Los geht es mit dem Stegtonabnehmer in der cleanen Einstellung.
Die Konstruktion der Gitarre zusammen mit den sehr kräftigen Pickups lassen dem Ton nur wenig Luft zum Atmen, sodass sich der Sound mit einem dynamischen Anschlag im cleanen Bereich nicht übermäßig gut formen lässt. Beide Pickups zusammengeschaltet bringen daher weder einen Telecaster-ähnlichen Sound, noch erinnern sie an eine gut abgehangene Les Paul. Wie man in der zweiten Hälfte des Audiobeispiel gut hören kann, tendiert der Singlecoilmodus zwar zu einer Mischform aus Strat und Tele, wobei der Ton aber recht dünn und kraftlos bleibt.

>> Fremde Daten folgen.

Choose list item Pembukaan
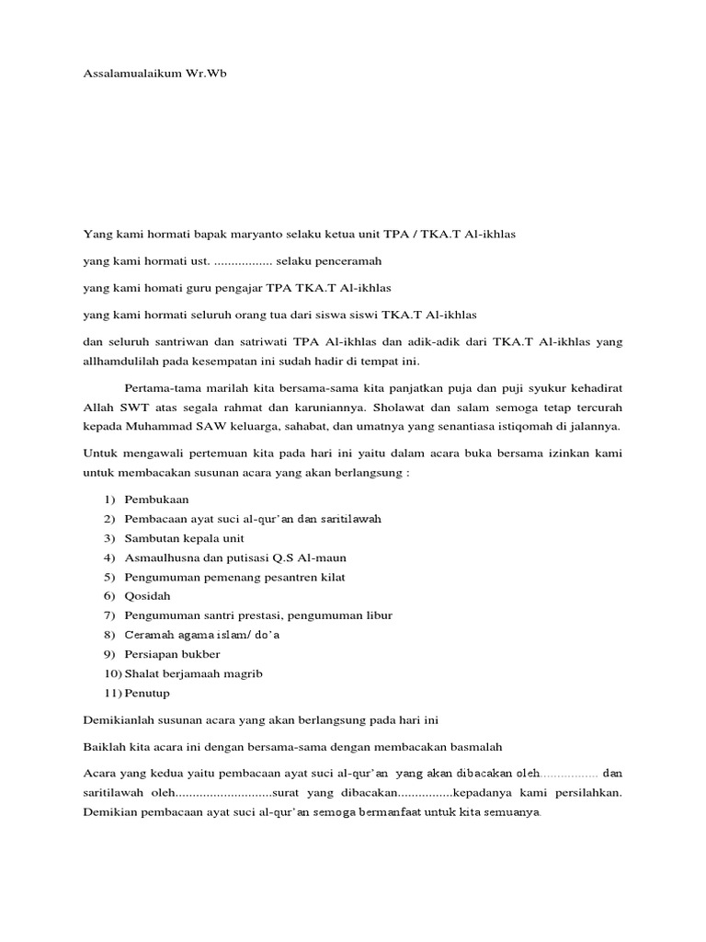point(157,500)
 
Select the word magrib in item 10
point(242,673)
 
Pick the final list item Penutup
point(147,693)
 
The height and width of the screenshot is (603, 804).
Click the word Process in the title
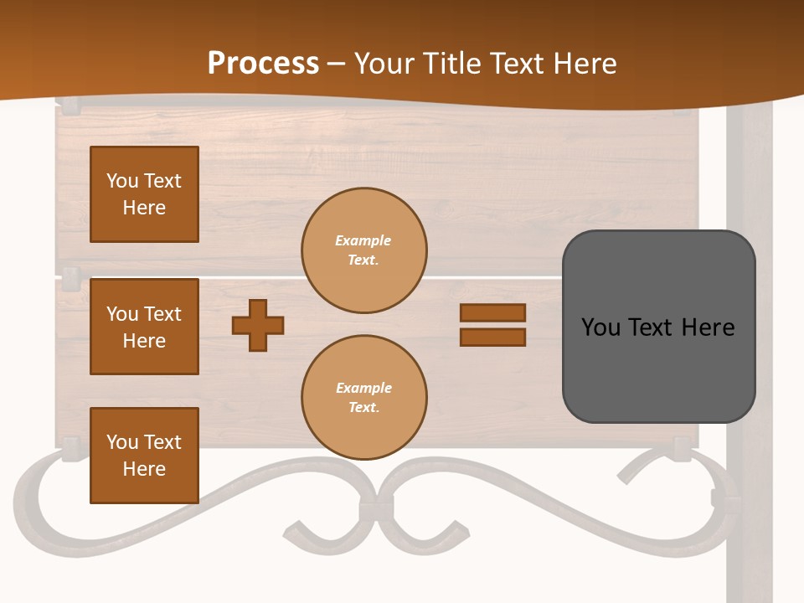point(263,64)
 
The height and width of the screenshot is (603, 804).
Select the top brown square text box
point(144,194)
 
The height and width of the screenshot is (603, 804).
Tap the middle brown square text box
point(144,327)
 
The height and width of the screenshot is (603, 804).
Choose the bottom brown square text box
point(144,456)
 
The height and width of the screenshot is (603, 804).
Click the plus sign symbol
point(258,325)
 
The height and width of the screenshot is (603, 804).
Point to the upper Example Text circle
point(364,250)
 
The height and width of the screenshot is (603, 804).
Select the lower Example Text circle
point(364,398)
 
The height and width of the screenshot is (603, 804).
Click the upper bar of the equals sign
point(492,313)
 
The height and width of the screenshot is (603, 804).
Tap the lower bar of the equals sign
point(492,338)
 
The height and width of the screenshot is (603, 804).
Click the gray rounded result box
point(658,368)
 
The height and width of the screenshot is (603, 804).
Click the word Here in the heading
point(582,64)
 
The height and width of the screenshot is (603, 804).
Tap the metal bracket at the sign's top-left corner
point(70,106)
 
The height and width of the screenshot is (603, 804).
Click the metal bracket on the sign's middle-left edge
point(70,278)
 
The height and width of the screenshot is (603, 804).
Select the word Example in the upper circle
point(363,241)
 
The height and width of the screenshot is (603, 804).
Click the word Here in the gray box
point(709,327)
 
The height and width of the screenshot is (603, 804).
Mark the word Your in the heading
point(384,64)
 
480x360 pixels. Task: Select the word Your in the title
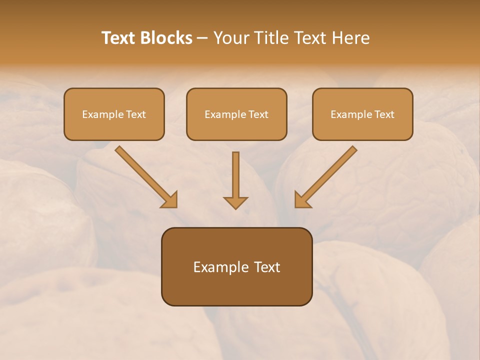coord(230,38)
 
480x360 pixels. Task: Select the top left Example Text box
coord(114,114)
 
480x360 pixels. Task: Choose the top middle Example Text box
coord(236,114)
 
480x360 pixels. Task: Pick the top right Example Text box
coord(362,114)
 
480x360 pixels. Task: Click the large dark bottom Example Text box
coord(236,266)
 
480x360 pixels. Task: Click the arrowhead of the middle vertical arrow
coord(236,202)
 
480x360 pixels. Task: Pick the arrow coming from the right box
coord(328,175)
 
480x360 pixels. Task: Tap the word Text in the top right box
coord(384,114)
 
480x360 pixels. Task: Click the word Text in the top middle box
coord(258,114)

Auch der Halstonabnehmer klingt für meinen Geschmack am cleanen Amp zu statisch und undynamisch und so fehlt es dem Ton etwas an Charakter und einer gewissen Eleganz – Voraussetzungen, wenn man dem Instrument als Spieler seine persönliche Note geben möchte. Der Unterschied zwischen Humbuckermodus und Singlecoil-Einstellung ist auch hier sehr groß und mit einem massiven Lautstärkeabfall verbunden.

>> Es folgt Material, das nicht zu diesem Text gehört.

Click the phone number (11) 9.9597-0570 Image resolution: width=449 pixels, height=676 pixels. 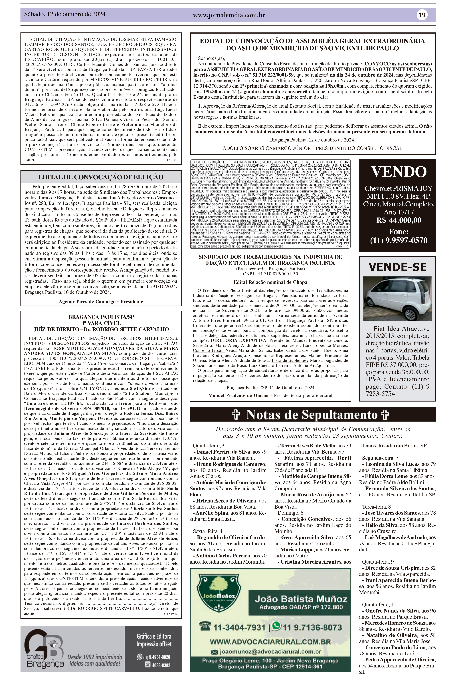(399, 240)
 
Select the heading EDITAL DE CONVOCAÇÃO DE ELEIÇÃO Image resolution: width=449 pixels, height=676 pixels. (101, 177)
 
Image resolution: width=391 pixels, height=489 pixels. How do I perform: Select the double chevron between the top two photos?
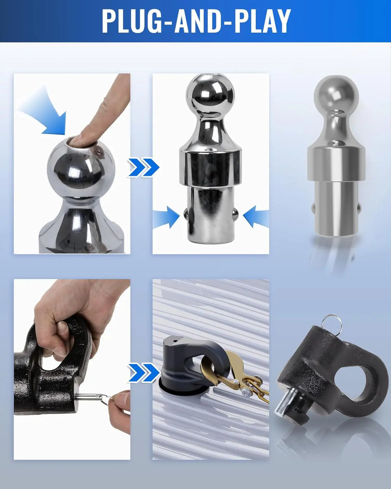click(144, 167)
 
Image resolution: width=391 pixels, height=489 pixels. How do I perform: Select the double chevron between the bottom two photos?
click(144, 372)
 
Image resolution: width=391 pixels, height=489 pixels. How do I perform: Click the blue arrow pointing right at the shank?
click(166, 217)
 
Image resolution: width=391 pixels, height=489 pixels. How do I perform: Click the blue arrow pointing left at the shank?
click(256, 216)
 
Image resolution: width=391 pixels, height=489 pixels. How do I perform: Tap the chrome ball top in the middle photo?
click(210, 96)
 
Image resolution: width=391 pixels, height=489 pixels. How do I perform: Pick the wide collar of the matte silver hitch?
click(336, 163)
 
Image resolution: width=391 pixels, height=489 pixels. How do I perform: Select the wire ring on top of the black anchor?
click(332, 324)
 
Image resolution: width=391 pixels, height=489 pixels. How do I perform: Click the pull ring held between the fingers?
click(106, 398)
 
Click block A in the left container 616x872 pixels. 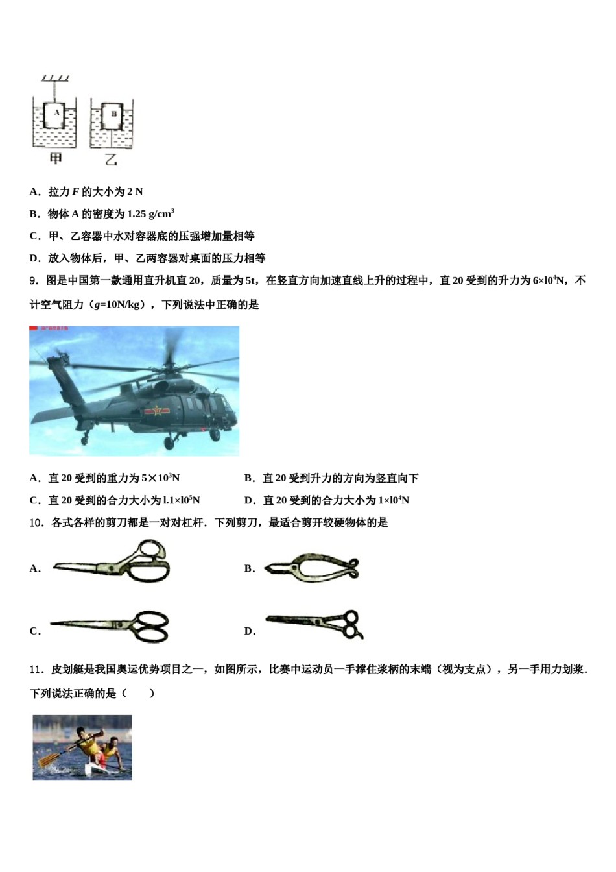point(56,114)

Anders sieht es in der High-Gain-Einstellung aus, die auch eindeutig die Heimat der Ibanez RGAIX6FM ist. Hier sind die Ergebnisse weitaus besser als im cleanen Modus. Zwar findet auch hier, wie bei sehr kräftigen Pickups üblich, eine gewisse klangliche Gleichmacherei statt, allerdings sorgt die bei viel Verzerrung auch für einen stabilen Ton. So hat das Ganze auch seine Berechtigung, denn je nach Musikrichtung und persönlichem Geschmack spielt eine große dynamische Bandbreite des Instrumentes nur eine untergeordnete Rolle. Gleichzeitig komprimiert der leistungsstarke und mittenbetonende Tonabnehmer spielerische Unzulänglichkeiten auch gerne einmal weg. Hier der Steg-Pickup zuerst als Humbucker und danach in der Singlecoil-Einstellung.

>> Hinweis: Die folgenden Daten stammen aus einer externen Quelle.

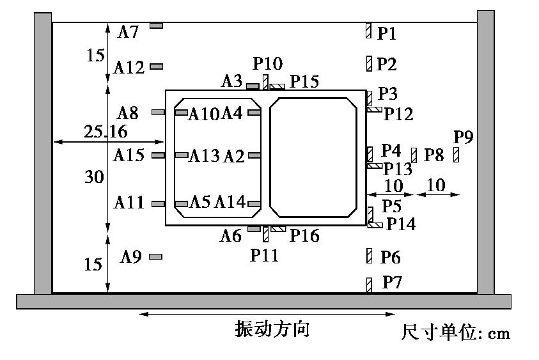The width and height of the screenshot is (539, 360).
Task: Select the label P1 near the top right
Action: click(387, 33)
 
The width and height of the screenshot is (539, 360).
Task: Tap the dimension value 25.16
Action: click(105, 132)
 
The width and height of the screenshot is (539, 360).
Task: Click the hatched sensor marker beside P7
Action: click(369, 285)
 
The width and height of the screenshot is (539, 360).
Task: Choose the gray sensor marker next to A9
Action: click(155, 256)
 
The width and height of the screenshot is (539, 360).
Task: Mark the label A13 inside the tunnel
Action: click(204, 156)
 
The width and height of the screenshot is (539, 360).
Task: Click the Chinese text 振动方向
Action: click(272, 329)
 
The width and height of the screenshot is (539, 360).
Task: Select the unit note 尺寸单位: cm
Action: click(456, 333)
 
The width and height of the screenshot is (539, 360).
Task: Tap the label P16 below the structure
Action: click(304, 235)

Im Gegensatz zum cleanen Modus wird es beim Umschalten vom Humbucker in den Singlecoilmodus bei hohen Gaineinstellungen wegen der fetten Kompression kaum leiser. Stattdessen öffnet sich der Ton ein wenig und verliert gleichzeitig an Verzerrung. Wenn man beide Pickups zusammenschaltet, bleibt die Gitarre trotz der hohen Verzerrung völlig mulmfrei. Sobald man den Singlecoilmodus aktiviert, kommt aber auch hier wieder eine leicht glasige Note zum Vorschein, die man allerdings bei vielen splitbaren Humbuckern vorfindet.
Auch beim Halstonabnehmer im High-Gain-Modus keine Spur von Mulm, sondern ein relativ aufgeräumter Ton ohne Ecken und Kanten. Blueser werden hier nicht auf ihre Kosten kommen, aber für Fusionflitzefinger ist der Sound ideal.